* [EXERCISE] Look through the entries below and say how many lines contain the string "indicator". Give the number only.

* [DATA PROVIDED]

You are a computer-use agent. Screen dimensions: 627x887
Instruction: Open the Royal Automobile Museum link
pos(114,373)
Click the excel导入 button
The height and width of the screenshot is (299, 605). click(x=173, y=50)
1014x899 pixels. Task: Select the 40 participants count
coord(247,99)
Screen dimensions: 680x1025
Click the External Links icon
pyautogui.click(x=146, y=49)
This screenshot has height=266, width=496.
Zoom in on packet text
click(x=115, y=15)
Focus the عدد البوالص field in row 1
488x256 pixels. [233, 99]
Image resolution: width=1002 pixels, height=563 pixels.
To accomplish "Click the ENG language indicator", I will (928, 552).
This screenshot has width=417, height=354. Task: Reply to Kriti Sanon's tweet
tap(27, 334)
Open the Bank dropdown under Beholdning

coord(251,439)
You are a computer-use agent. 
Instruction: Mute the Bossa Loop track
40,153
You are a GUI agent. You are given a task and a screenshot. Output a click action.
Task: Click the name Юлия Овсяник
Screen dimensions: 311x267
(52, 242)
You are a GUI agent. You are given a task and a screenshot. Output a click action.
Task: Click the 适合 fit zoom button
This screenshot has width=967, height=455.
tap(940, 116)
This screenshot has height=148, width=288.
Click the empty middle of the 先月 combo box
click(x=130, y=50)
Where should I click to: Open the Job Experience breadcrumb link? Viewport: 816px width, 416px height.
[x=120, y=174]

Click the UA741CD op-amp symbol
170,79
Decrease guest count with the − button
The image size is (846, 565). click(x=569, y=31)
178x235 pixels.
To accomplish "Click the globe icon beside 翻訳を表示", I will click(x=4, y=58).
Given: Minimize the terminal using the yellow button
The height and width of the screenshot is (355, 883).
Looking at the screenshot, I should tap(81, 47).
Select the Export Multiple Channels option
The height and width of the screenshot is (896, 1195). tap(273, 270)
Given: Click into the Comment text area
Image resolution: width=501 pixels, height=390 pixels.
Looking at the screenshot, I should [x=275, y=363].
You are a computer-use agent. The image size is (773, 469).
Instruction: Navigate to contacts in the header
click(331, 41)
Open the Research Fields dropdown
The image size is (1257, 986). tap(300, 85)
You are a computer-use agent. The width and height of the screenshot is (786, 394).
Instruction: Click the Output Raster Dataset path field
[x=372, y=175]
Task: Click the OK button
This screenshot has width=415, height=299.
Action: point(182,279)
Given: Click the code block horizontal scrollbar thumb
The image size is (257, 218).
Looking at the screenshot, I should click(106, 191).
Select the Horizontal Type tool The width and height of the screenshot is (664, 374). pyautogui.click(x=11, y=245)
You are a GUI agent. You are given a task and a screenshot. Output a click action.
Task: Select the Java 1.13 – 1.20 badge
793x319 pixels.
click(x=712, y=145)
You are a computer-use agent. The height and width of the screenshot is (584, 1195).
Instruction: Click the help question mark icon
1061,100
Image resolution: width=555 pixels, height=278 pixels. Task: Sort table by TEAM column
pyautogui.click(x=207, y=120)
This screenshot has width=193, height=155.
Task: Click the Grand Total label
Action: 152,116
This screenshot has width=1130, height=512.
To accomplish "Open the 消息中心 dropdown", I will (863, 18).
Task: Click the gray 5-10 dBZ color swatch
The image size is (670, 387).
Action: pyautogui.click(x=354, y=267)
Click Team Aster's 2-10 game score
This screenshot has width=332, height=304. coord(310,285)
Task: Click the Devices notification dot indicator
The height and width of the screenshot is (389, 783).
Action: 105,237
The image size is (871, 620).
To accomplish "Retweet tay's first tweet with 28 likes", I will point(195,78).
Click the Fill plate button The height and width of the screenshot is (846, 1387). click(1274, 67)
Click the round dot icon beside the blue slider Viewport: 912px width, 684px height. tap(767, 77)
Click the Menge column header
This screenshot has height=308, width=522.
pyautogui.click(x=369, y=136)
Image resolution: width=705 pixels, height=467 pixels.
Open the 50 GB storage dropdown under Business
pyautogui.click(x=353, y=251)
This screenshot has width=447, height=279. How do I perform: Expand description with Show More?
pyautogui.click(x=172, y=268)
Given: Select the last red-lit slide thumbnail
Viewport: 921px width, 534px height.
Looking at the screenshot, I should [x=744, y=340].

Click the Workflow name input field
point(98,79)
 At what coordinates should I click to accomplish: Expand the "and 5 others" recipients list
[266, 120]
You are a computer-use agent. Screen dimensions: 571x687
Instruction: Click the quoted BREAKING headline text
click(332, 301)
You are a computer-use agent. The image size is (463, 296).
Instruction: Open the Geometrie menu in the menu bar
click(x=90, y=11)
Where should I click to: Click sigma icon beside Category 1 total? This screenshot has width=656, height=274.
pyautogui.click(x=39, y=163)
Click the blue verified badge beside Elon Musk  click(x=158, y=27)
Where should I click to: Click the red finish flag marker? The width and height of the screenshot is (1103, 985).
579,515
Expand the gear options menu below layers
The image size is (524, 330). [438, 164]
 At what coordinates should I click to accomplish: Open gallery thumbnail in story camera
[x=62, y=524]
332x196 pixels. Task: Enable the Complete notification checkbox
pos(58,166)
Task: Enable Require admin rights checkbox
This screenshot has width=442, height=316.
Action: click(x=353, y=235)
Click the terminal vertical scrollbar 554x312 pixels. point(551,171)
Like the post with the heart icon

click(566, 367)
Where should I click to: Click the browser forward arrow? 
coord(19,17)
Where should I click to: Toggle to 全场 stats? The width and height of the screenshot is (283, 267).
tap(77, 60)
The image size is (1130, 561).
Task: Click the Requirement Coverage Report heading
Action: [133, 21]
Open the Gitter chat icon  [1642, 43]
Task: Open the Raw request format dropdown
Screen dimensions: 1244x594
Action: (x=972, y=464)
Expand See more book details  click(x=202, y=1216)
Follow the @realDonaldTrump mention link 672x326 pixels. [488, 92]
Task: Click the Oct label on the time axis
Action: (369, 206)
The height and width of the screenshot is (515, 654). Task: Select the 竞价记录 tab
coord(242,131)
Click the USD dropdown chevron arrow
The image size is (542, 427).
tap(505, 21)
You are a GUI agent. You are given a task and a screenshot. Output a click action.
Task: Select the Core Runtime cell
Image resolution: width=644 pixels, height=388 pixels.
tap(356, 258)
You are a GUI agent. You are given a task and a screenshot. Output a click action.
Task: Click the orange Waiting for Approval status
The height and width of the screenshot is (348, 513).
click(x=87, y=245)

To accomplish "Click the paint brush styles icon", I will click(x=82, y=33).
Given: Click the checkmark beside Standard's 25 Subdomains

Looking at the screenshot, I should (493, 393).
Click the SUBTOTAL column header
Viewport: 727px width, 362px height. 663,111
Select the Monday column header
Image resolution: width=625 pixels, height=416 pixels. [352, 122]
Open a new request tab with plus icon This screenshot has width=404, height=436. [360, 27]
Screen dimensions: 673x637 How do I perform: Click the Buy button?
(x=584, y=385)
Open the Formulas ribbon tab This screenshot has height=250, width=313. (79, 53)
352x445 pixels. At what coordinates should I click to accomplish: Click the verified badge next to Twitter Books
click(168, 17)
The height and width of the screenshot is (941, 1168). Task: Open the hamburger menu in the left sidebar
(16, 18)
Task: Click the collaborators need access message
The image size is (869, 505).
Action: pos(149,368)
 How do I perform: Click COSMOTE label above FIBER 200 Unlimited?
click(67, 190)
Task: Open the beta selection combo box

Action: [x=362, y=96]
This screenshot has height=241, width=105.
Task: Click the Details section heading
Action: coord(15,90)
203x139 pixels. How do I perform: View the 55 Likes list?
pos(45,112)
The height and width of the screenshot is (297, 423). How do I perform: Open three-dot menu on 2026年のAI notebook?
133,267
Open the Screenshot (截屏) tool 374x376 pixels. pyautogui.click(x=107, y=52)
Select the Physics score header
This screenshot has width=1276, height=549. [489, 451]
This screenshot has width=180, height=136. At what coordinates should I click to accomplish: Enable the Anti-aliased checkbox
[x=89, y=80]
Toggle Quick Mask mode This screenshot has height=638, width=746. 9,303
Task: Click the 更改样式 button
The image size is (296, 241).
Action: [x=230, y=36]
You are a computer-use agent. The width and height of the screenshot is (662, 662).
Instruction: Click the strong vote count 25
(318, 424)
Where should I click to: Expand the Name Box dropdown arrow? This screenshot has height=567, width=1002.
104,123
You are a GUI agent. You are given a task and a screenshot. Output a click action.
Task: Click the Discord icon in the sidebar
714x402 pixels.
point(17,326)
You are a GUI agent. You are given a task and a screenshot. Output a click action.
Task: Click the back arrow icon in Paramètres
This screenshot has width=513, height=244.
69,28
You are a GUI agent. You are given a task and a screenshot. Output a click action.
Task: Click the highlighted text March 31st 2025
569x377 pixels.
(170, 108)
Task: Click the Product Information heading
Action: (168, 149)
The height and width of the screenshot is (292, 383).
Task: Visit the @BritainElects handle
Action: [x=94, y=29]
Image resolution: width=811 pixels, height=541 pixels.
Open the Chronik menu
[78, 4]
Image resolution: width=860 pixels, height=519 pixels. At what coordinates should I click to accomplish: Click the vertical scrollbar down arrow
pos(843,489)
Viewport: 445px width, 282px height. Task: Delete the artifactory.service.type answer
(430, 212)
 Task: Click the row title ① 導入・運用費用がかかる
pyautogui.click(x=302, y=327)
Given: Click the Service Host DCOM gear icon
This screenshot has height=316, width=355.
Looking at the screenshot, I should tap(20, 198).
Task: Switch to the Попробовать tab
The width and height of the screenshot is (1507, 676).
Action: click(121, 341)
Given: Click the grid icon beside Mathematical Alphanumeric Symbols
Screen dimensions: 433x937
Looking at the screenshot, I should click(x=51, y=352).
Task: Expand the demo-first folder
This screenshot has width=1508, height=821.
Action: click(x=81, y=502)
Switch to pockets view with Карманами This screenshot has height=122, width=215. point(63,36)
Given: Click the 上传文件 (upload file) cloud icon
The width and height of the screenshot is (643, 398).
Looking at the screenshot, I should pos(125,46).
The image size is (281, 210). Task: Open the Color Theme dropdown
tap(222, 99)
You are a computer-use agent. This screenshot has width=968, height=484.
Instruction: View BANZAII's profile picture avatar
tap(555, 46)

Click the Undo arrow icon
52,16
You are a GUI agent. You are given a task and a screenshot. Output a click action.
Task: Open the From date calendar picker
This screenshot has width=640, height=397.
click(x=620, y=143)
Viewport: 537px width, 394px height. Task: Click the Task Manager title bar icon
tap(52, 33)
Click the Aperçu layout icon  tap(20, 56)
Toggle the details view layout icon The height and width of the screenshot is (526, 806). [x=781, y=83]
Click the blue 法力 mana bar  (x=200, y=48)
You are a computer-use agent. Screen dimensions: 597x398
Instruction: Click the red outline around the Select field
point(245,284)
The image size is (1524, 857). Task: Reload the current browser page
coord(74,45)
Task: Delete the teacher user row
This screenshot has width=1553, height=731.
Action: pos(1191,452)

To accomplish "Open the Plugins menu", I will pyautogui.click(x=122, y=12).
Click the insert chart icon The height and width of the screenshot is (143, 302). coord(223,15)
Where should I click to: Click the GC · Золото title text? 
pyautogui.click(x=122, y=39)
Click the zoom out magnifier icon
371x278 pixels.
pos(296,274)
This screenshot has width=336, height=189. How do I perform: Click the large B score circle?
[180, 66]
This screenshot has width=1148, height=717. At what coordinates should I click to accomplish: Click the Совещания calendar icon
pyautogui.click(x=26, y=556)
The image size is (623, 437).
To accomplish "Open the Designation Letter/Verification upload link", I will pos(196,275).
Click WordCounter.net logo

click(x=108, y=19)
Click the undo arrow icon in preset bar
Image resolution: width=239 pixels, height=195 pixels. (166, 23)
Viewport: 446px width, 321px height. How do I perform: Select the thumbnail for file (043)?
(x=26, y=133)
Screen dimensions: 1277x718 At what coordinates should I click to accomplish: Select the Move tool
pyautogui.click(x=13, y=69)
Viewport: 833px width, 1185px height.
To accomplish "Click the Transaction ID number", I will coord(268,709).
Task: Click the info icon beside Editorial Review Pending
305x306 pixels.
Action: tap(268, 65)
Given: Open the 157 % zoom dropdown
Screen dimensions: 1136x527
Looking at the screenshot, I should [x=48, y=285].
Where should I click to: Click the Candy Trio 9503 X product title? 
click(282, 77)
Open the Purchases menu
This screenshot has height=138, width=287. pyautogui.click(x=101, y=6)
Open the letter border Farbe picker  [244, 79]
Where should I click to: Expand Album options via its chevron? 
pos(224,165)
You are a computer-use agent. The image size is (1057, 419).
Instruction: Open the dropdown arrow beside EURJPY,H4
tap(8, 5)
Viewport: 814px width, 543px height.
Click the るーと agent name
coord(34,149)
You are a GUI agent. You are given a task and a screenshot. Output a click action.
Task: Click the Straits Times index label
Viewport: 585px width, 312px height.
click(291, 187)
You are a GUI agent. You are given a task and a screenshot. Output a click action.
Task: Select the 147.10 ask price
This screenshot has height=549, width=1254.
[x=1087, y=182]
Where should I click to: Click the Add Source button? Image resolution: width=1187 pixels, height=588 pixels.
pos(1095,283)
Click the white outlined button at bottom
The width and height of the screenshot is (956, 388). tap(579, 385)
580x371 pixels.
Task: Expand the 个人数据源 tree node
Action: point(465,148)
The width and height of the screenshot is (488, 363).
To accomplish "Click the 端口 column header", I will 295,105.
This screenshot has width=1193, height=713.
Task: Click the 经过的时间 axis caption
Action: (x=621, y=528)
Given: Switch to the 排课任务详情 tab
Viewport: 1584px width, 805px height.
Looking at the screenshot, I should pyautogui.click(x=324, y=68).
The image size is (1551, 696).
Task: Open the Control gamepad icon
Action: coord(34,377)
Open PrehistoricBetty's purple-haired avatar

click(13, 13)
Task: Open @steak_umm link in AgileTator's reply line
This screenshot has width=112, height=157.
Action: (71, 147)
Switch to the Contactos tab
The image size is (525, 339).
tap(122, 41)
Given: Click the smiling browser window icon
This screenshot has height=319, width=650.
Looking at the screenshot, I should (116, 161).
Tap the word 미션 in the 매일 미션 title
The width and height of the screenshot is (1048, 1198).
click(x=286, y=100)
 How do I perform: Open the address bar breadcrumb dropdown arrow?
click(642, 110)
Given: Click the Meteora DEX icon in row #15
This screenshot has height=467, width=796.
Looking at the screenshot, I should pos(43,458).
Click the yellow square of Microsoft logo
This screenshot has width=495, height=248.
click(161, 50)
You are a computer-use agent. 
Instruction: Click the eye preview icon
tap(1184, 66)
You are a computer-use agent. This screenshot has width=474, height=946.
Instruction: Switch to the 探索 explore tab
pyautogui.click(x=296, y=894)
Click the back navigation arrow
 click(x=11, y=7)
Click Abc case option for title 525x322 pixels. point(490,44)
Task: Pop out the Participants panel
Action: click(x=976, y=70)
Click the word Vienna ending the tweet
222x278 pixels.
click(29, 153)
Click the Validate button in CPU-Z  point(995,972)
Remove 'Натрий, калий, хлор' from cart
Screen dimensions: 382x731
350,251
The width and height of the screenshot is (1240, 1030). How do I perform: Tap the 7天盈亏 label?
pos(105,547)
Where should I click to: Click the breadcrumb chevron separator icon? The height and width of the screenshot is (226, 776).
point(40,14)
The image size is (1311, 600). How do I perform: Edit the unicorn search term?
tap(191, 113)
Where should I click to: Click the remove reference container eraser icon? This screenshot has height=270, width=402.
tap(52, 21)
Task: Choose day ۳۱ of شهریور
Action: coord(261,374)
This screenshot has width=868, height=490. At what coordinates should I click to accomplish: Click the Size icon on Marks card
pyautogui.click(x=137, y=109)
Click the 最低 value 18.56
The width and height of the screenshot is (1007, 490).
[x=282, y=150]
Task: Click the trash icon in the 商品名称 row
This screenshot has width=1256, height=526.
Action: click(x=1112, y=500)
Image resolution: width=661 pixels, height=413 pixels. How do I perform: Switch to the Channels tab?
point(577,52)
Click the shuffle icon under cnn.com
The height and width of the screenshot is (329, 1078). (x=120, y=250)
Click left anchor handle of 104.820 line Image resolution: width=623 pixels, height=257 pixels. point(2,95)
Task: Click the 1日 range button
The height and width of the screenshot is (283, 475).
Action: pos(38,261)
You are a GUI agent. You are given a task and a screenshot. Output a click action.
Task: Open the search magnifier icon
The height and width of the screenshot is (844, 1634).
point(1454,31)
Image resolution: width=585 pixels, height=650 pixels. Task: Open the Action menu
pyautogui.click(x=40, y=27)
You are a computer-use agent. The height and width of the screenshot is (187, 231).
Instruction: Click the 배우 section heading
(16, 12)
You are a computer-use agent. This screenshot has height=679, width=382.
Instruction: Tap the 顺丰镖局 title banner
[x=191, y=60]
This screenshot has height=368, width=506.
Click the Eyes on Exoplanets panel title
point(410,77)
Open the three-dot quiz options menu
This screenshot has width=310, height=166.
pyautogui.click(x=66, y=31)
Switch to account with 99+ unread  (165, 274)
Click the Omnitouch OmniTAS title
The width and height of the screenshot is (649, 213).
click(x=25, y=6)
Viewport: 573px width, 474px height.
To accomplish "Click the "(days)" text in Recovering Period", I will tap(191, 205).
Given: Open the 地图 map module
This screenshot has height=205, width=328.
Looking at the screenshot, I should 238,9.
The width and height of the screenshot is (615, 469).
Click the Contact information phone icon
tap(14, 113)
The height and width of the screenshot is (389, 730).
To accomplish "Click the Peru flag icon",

* [SOLUTION FOR THIS TASK] 2